Recast everything in the material from the line containing "受託業務の概要 (60, 2265)" down to the line containing "統計センターの目的、業務の範囲及び組織 (180, 2087)", both of those lines included, as a numbered list. Leave out any blank lines.
--*--
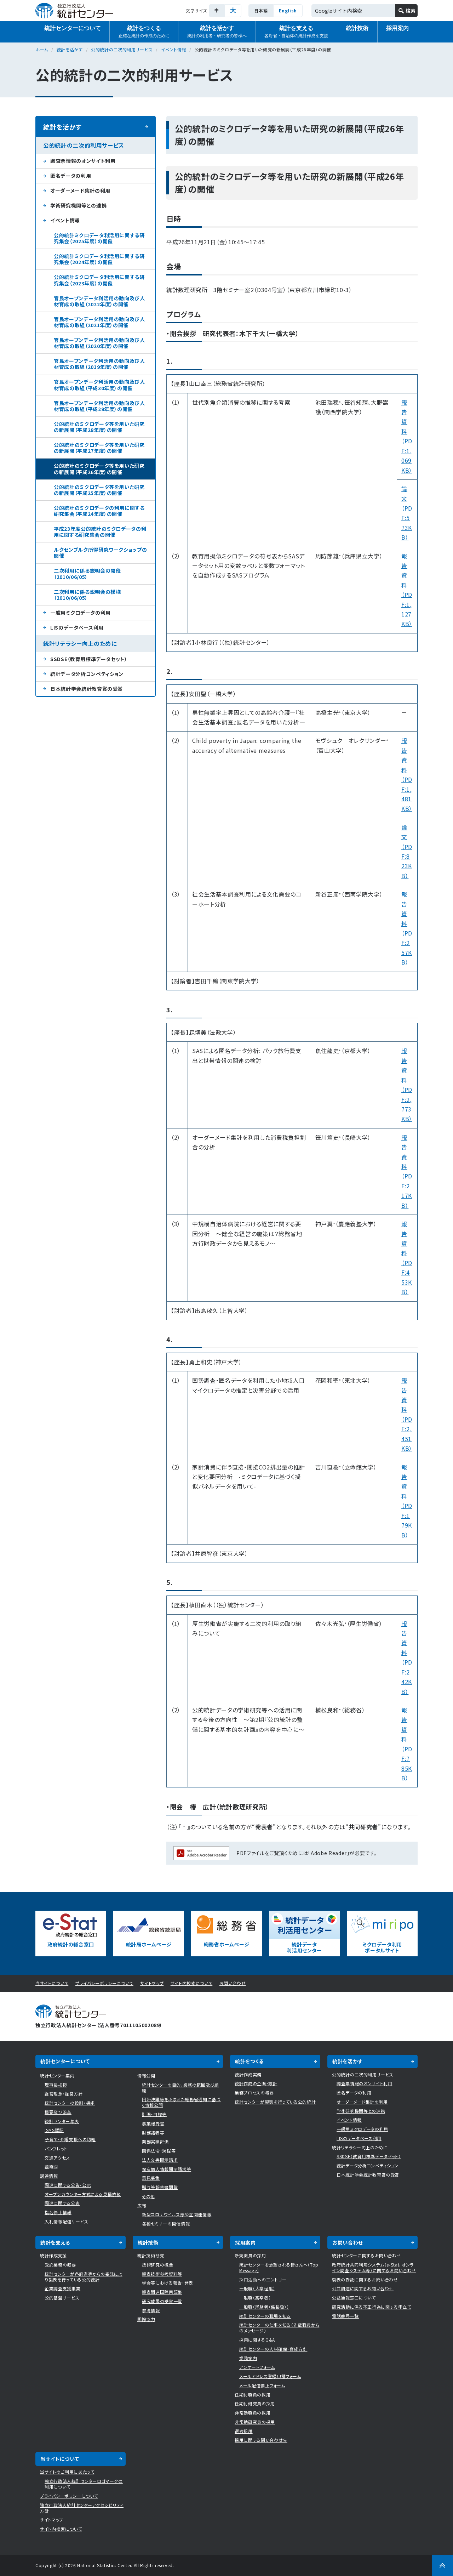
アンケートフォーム (257, 2367)
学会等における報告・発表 (167, 2283)
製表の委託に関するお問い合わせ (365, 2279)
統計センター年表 (62, 2121)
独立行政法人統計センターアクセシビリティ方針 (82, 2508)
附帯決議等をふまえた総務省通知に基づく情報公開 (181, 2102)
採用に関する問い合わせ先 (261, 2440)
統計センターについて (72, 28)
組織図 (51, 2166)
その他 (148, 2196)
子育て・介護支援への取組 (70, 2139)
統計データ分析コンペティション (87, 673)
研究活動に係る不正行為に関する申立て (371, 2307)
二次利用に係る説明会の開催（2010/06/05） (87, 573)
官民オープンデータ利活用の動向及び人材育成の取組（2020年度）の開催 (99, 342)
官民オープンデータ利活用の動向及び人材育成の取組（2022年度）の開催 (99, 301)
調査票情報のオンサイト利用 (82, 160)
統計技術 (357, 28)
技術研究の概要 (157, 2265)
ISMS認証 (54, 2130)
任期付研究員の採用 (255, 2403)
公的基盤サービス (62, 2297)
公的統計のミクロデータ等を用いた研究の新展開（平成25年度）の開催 (99, 489)
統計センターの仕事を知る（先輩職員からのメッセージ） (279, 2327)
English (288, 10)
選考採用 (244, 2431)
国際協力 (146, 2319)
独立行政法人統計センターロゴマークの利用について (84, 2484)
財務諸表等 (153, 2132)
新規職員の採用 (250, 2255)
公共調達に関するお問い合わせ (363, 2288)
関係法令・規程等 (159, 2151)
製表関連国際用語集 (162, 2292)
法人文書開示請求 (160, 2160)
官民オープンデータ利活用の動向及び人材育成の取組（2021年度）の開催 (99, 322)
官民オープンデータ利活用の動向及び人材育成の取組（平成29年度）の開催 (99, 406)
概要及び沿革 (58, 2112)
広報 (141, 2205)
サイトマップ (152, 1983)
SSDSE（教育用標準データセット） (88, 659)
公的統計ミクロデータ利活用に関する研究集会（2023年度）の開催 (99, 279)
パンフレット (56, 2148)
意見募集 (151, 2178)
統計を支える (296, 32)
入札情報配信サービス (66, 2221)
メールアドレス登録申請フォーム (270, 2376)
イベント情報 (173, 49)
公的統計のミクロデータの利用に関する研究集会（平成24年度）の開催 (99, 510)
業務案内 (248, 2358)
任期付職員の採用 (252, 2395)
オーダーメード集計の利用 (80, 190)
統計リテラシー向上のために (79, 643)
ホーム (41, 49)
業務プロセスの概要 (254, 2092)
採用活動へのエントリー (262, 2279)
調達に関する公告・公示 (68, 2185)
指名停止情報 (58, 2212)
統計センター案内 (57, 2075)
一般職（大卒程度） (257, 2288)
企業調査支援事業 (62, 2288)
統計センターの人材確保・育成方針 (273, 2349)
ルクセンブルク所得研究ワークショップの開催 (100, 552)
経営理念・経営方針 (64, 2094)
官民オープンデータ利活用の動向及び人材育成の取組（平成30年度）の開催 (99, 384)
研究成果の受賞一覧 (162, 2301)
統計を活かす (217, 32)
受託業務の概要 (60, 2265)
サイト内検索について (192, 1983)
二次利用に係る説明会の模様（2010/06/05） (87, 594)
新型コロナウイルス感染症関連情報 (176, 2214)
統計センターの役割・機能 (70, 2103)
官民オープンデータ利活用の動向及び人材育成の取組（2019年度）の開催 (99, 363)
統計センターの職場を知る (265, 2316)
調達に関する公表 (62, 2203)
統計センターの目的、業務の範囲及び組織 (180, 2087)
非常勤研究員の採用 (255, 2422)
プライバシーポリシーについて (104, 1983)
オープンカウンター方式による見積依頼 (83, 2194)
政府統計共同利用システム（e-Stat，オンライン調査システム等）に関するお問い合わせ (374, 2267)
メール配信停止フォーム (262, 2385)
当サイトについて (51, 1983)
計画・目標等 (154, 2114)
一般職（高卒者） (255, 2297)
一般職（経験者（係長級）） (264, 2307)
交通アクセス (57, 2158)
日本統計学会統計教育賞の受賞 (86, 688)
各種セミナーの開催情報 (166, 2223)
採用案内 (397, 28)
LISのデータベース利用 (77, 627)
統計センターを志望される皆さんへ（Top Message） (279, 2267)
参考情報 (151, 2310)
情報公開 (146, 2075)
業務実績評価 (155, 2141)
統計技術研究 (150, 2255)
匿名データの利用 (70, 175)
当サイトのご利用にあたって (67, 2472)
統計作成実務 (248, 2074)
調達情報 (49, 2176)
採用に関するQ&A (257, 2340)
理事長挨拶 (56, 2085)
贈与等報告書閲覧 (160, 2187)
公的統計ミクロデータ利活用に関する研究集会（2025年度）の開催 (99, 238)
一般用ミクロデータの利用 (80, 612)
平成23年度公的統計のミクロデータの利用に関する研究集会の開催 (100, 531)
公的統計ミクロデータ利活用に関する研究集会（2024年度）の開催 (99, 259)
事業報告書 (153, 2123)
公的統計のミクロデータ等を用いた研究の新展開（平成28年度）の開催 (99, 426)
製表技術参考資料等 (162, 2274)
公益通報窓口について (354, 2297)
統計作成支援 (53, 2255)
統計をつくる (144, 32)
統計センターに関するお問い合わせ (366, 2255)
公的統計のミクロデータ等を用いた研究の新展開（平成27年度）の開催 (99, 447)
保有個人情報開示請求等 (166, 2169)
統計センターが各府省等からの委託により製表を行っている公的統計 (83, 2276)
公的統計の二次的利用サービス (122, 49)
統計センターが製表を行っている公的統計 (275, 2102)
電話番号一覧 (345, 2316)
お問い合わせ (232, 1983)
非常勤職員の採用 (252, 2413)
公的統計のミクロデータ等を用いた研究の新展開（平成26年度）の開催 (99, 468)
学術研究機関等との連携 (78, 205)
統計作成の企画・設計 (256, 2083)
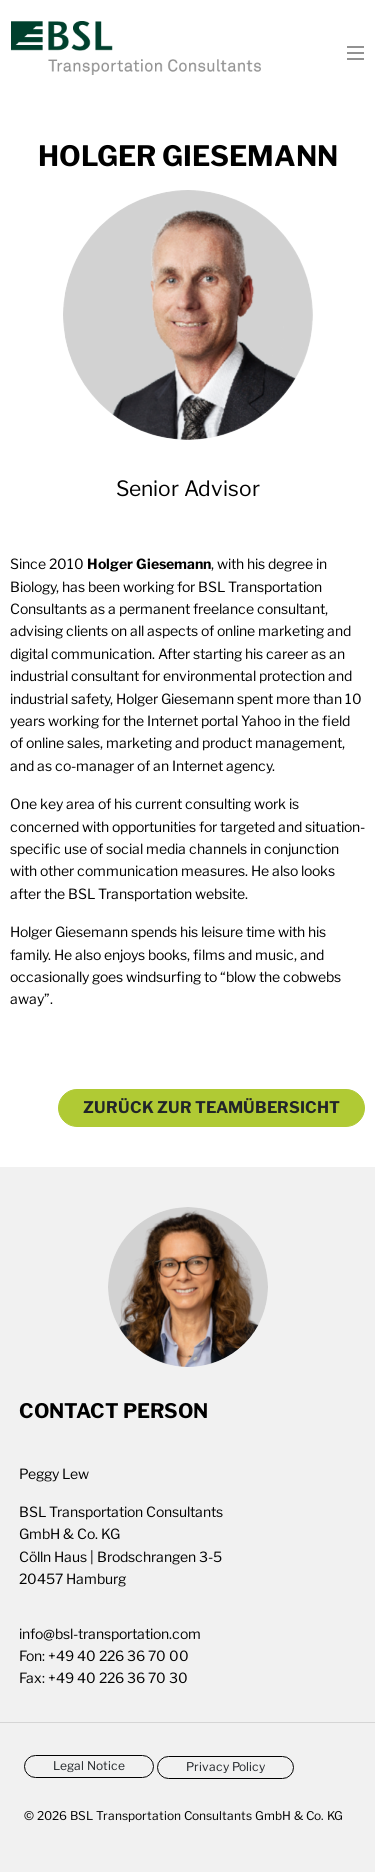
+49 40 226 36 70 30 (118, 1677)
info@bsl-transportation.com (110, 1633)
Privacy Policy (225, 1766)
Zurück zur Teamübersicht (211, 1107)
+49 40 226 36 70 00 (118, 1655)
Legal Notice (89, 1765)
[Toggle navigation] (349, 51)
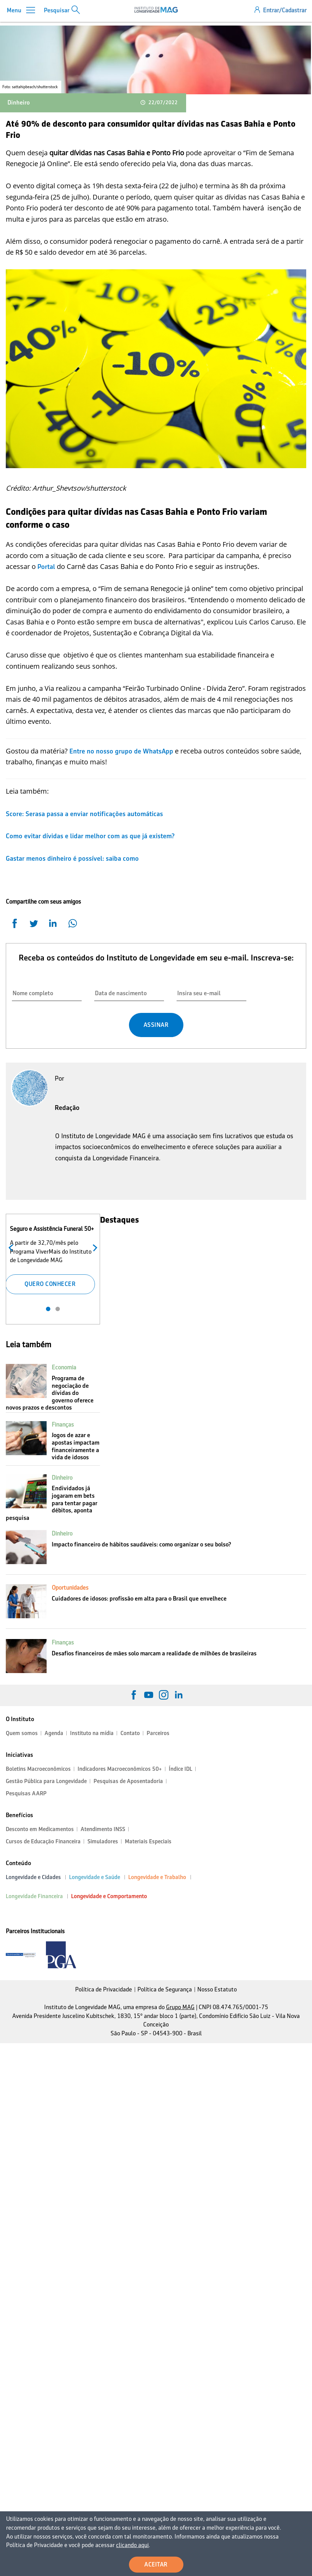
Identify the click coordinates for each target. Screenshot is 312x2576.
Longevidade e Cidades (33, 1877)
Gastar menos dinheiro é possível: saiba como (72, 858)
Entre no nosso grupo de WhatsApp (121, 751)
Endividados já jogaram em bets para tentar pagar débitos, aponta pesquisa (51, 1503)
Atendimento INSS (103, 1829)
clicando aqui (52, 2546)
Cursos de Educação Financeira (43, 1841)
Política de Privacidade (103, 1989)
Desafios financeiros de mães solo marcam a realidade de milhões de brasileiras (154, 1653)
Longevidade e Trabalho (157, 1877)
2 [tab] (57, 1309)
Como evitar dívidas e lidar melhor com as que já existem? (91, 836)
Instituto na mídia (92, 1733)
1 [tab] (48, 1309)
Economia (64, 1367)
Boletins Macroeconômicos (38, 1769)
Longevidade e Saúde (94, 1877)
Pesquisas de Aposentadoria (128, 1781)
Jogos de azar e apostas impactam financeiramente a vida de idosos (75, 1446)
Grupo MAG (180, 2007)
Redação (67, 1107)
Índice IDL (180, 1769)
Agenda (54, 1733)
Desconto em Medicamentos (40, 1829)
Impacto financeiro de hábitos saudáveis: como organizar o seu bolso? (141, 1544)
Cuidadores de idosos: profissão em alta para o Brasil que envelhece (139, 1598)
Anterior (12, 1247)
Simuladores (102, 1841)
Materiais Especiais (148, 1841)
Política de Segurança (164, 1989)
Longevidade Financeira (34, 1896)
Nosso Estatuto (217, 1989)
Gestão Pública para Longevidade (46, 1781)
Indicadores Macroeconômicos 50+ (120, 1769)
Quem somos (22, 1733)
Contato (130, 1733)
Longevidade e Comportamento (109, 1896)
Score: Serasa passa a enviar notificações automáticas (85, 813)
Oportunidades (70, 1587)
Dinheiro (18, 102)
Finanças (63, 1424)
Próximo (93, 1247)
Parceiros (158, 1733)
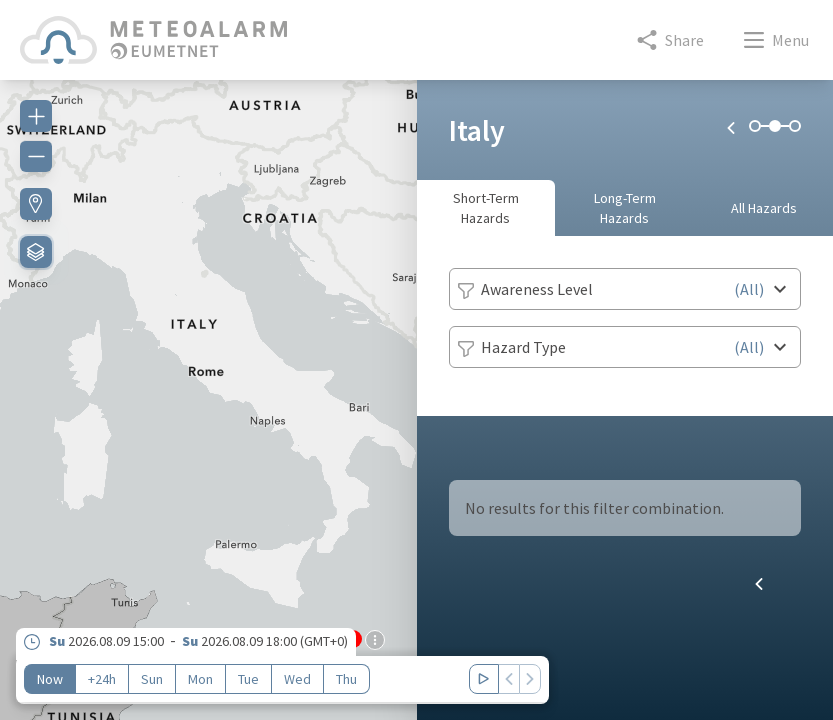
--*--
__OUTPUT FOR THIS EXERCISE__
1. 受託業務の概要 (60, 2265)
2. サイト内検索について (192, 1983)
3. 二次利用に係る説明会の模様（2010/06/05） (87, 594)
4. 新型コロナウイルス感染症関連情報 (176, 2214)
5. 統計センターの役割・機能 (70, 2103)
6. 官民オープンデータ利活用の動向及び人材育成の取組（2019年度）の開催 (99, 363)
7. 統計センターの職場を知る (265, 2316)
8. 調達に関する公表 (62, 2203)
9. 統計センターの目的、業務の範囲及び組織 (180, 2087)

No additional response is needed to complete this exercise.